[Intel-gfx] [PATCH v3 12/12] vfio/pci: Report dev_id in VFIO_DEVICE_GET_PCI_HOT_RESET_INFO

Thu Apr 6 05:31:55 UTC 2023

Hi Eric,

> From: Eric Auger <eric.auger at redhat.com>
> Sent: Thursday, April 6, 2023 1:58 AM
[...]
> >>>> diff --git a/include/uapi/linux/vfio.h b/include/uapi/linux/vfio.h
> >>>> index 25432ef213ee..5a34364e3b94 100644
> >>>> --- a/include/uapi/linux/vfio.h
> >>>> +++ b/include/uapi/linux/vfio.h
> >>>> @@ -650,11 +650,32 @@ enum {
> >>>>   * VFIO_DEVICE_GET_PCI_HOT_RESET_INFO - _IOWR(VFIO_TYPE, VFIO_BASE +
> 12,
> >>>>   *					      struct vfio_pci_hot_reset_info)
> >>>>   *
> >>>> + * This command is used to query the affected devices in the hot reset for
> >>>> + * a given device.  User could use the information reported by this command
> >>>> + * to figure out the affected devices among the devices it has opened.
> the 'opened' terminology does not look sufficient here because it is not
> only a matter of the device being opened using cdev but it also needs to
> have been bound to an iommufd, dev_id being the output of the
> dev-iommufd binding.
> 
> By the way I am now confused. What does happen if the reset impact some
> devices which are not bound to an iommu ctx. Previously we returned the
> iommu group which always pre-exists but now you will report invalid id?

For such devices, user could use the bdf information to check if
affected device is opened by the user. If yes, do some necessary
preparation on the device before issuing hot reset.

Regards,
Yi Liu

> >>>> + * This command always reports the segment, bus and devfn information for
> >>>> + * each affected device, and selectively report the group_id or the dev_id
> >>>> + * per the way how the device being queried is opened.
> >>>> + *	- If the device is opened via the traditional group/container manner,
> >>>> + *	  this command reports the group_id for each affected device.
> >>>> + *
> >>>> + *	- If the device is opened as a cdev, this command needs to report
> >>> s/needs to report/reports
> >> got it.
> >>
> >>>> + *	  dev_id for each affected device and set the
> >>>> + *	  VFIO_PCI_HOT_RESET_FLAG_IOMMUFD_DEV_ID flag.  For the
> affected
> >>>> + *	  devices that are not opened as cdev or bound to different iommufds
> >>>> + *	  with the device that is queried, report an invalid dev_id to avoid
> or not bound at all
> >>> s/bound to different iommufds with the device that is queried/bound to
> >>> iommufds different from the reset device one?
> >> hmmm, I'm not a native speaker here.
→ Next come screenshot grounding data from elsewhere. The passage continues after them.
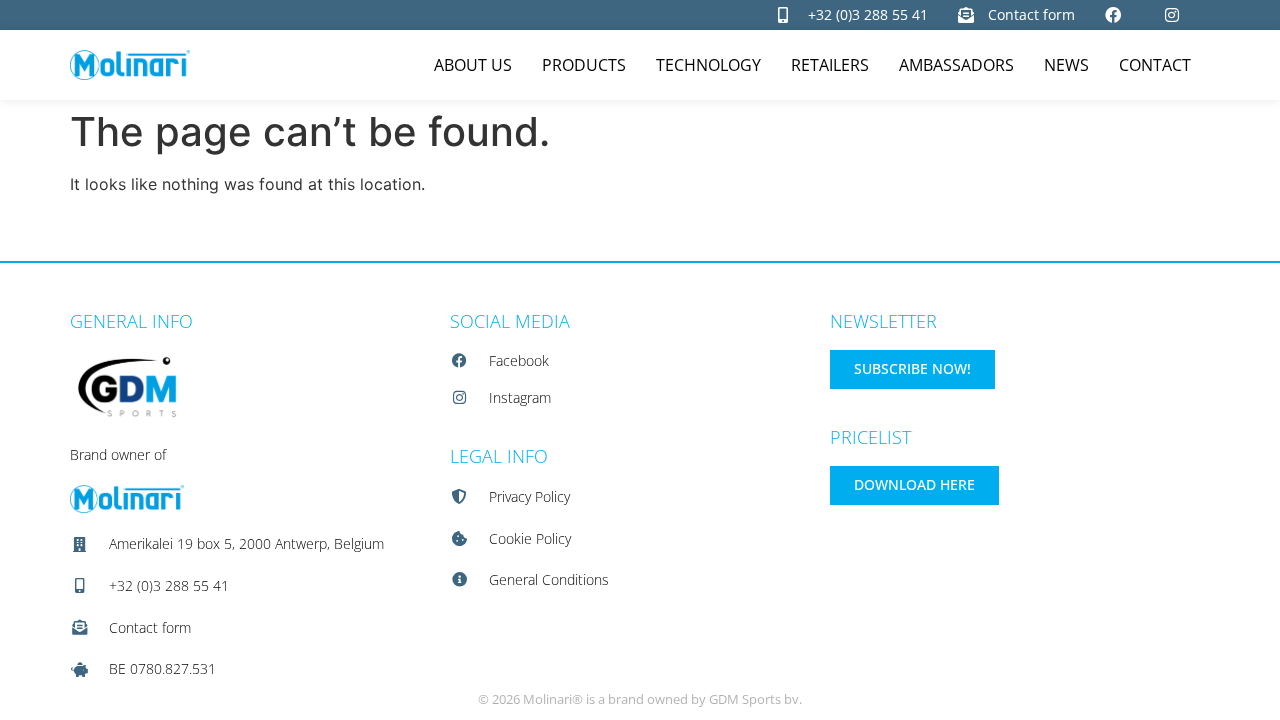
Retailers (830, 65)
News (1066, 65)
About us (473, 65)
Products (584, 65)
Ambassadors (956, 65)
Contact (1155, 65)
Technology (708, 65)
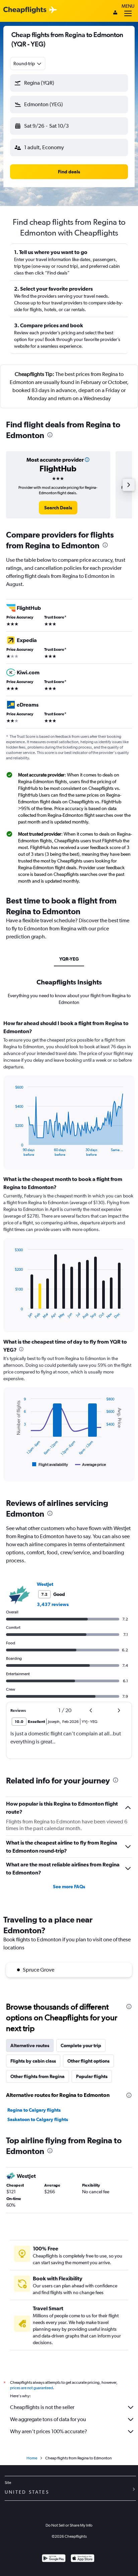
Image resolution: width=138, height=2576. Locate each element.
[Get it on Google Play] (53, 2559)
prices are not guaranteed (31, 2387)
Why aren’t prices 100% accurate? (48, 2431)
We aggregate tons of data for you (48, 2419)
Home (31, 2458)
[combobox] (28, 63)
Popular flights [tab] (92, 2076)
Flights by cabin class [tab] (33, 2061)
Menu (128, 6)
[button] (69, 83)
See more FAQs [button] (69, 1886)
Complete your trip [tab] (81, 2045)
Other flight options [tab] (88, 2061)
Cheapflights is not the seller (42, 2407)
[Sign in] (115, 13)
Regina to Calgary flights (34, 2110)
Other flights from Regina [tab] (37, 2076)
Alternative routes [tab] (29, 2045)
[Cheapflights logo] (24, 10)
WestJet (45, 1584)
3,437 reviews (53, 1604)
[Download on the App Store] (82, 2559)
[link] (58, 507)
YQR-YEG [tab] (69, 959)
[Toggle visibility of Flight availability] (50, 1464)
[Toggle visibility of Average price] (90, 1464)
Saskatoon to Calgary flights (37, 2119)
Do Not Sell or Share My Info (69, 2525)
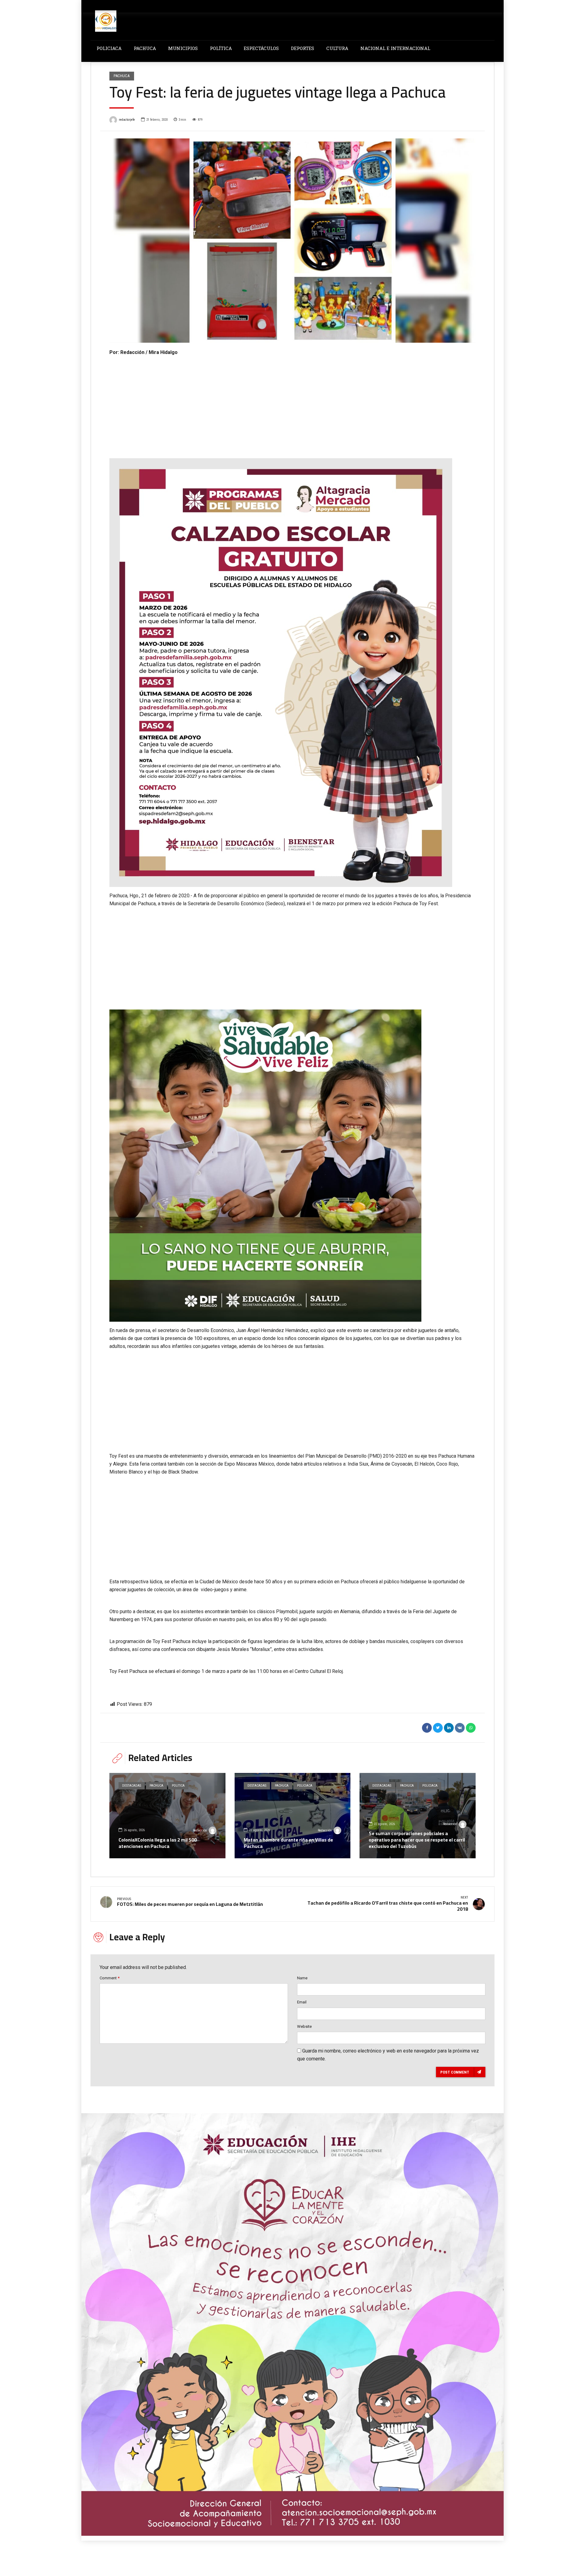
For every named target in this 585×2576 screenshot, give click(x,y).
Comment (109, 1978)
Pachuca (121, 75)
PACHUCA (145, 48)
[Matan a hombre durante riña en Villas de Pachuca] (292, 1816)
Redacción (200, 1830)
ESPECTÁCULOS (261, 48)
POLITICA (178, 1786)
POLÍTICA (221, 48)
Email (302, 2002)
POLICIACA (109, 48)
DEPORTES (302, 48)
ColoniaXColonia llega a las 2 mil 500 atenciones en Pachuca (158, 1843)
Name (302, 1978)
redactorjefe (127, 120)
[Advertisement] (292, 402)
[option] (292, 240)
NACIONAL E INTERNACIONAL (395, 48)
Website (304, 2026)
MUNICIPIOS (183, 48)
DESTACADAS (131, 1786)
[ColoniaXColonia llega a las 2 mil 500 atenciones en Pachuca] (167, 1816)
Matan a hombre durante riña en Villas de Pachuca (288, 1843)
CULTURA (337, 48)
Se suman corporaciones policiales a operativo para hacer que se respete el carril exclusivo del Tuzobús (417, 1840)
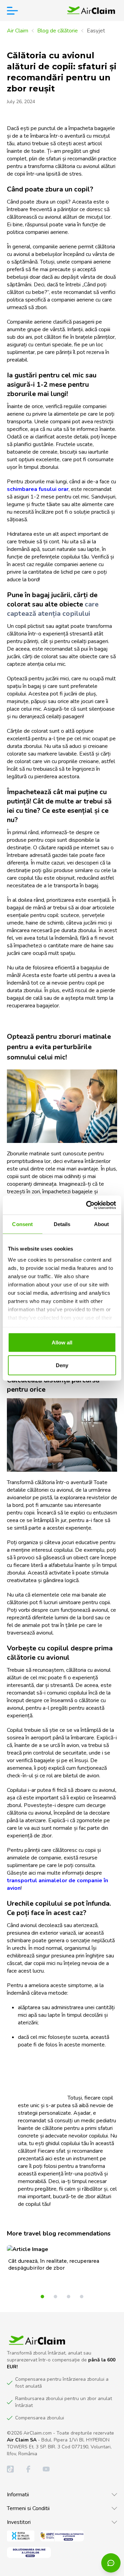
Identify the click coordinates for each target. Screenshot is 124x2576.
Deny (62, 1365)
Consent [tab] (22, 1224)
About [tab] (101, 1224)
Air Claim (17, 30)
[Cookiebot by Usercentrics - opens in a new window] (87, 1205)
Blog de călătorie (57, 30)
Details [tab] (62, 1224)
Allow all (62, 1342)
This _INFO is to query if want
> >> hot reset a given device, what devices would be affected. So it appears
> >> the queried device is better. But I'd admit "the queried device" is also
> >> "the reset device". may Alex help pick one. 😊
> > 	- If the calling device is opened directly via cdev rather than
> > 	  accessed through the vfio group, the returned
> > 	  vfio_pci_depdendent_device structure reports the dev_id
> > 	  rather than the group_id, which is indicated by the
> > 	  VFIO_PCI_HOT_RESET_FLAG_IOMMUFD_DEV_ID flag in
> > 	  vfio_pci_hot_reset_info.  If the reset affects devices that
> > 	  are not opened within the same iommufd context as the calling
> > 	  device, IOMMUFD_INVALID_ID will be provided as the dev_id.
> >
> > But that kind of brings to light the question of what does the user do
> > when they encounter this situation.  If the device is not opened, the
> > reset can complete.  If the device is opened by a different user, the
> > reset is blocked.  The only logical conclusion is that the user should
> > try the reset regardless of the result of the info ioctl, which the
> > null-array approach further solidifies as the direction of the API.
> > I'm not liking this.  Thanks,
> >
> > Alex
> 
> Thanks
> 
> Eric
> >
> >
> >>>> + *	  potential dev_id conflict as dev_id is local to iommufd.  For such
> >>>> + *	  affected devices, user shall fall back to use the segment, bus and
> >>>> + *	  devfn info to map it to opened device.
> >>>> + *
> >>>>   * Return: 0 on success, -errno on failure:
> >>>>   *	-enospc = insufficient buffer, -enodev = unsupported for device.
> >>>>   */
> >>>>  struct vfio_pci_dependent_device {
> >>>> -	__u32	group_id;
> >>>> +	union {
> >>>> +		__u32   group_id;
> >>>> +		__u32	dev_id;
> >>>> +	};
> >>>>  	__u16	segment;
> >>>>  	__u8	bus;
> >>>>  	__u8	devfn; /* Use PCI_SLOT/PCI_FUNC */
> >>>> @@ -663,6 +684,7 @@ struct vfio_pci_dependent_device {
> >>>>  struct vfio_pci_hot_reset_info {
> >>>>  	__u32	argsz;
> >>>>  	__u32	flags;
> >>>> +#define VFIO_PCI_HOT_RESET_FLAG_IOMMUFD_DEV_ID	(1 << 0)
> >>>>  	__u32	count;
> >>>>  	struct vfio_pci_dependent_device	devices[];
> >>>>  };
> >>> Eric